──────── STORED DATA

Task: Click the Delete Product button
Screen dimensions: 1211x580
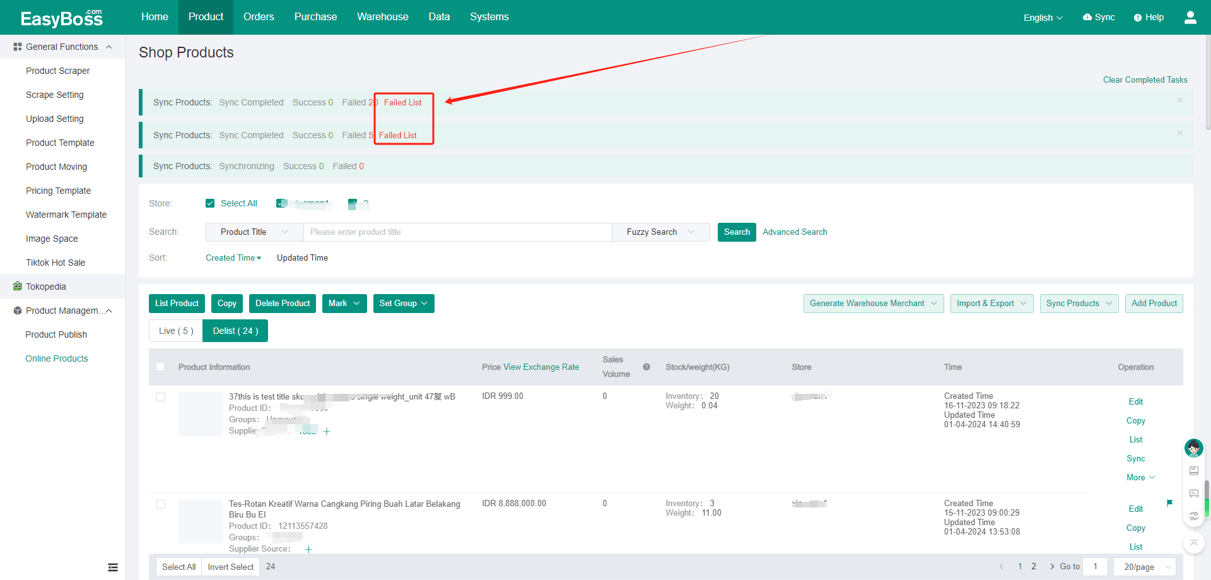Action: (283, 304)
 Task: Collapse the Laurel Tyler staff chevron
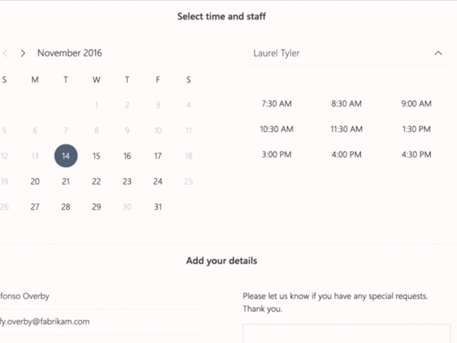[438, 53]
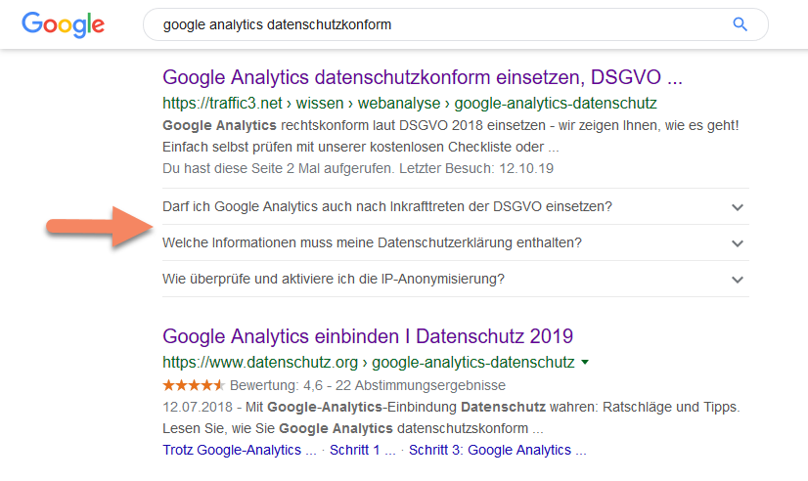The height and width of the screenshot is (481, 808).
Task: Click question text 'Wie überprüfe und aktiviere ich'
Action: (x=334, y=279)
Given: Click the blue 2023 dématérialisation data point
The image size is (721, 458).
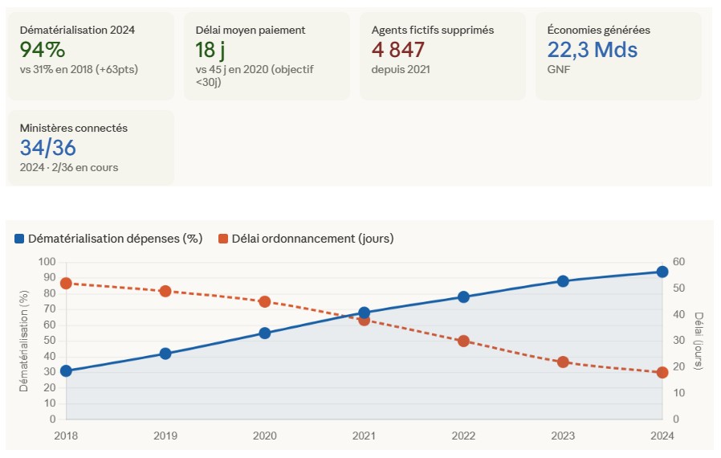Looking at the screenshot, I should click(563, 281).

────────────────

REQUIREMENT: Make an exact copy of every entry above, but keep the pictures out of it.

RESPONSE BELOW:
Task: Click the Delete Product button
Screen dimensions: 1211x580
Action: (283, 304)
 Task: Collapse the Laurel Tyler staff chevron
[438, 53]
The height and width of the screenshot is (481, 808).
Task: Click question text 'Wie überprüfe und aktiviere ich'
Action: (x=334, y=279)
Given: Click the blue 2023 dématérialisation data point
The image size is (721, 458).
Looking at the screenshot, I should click(563, 281).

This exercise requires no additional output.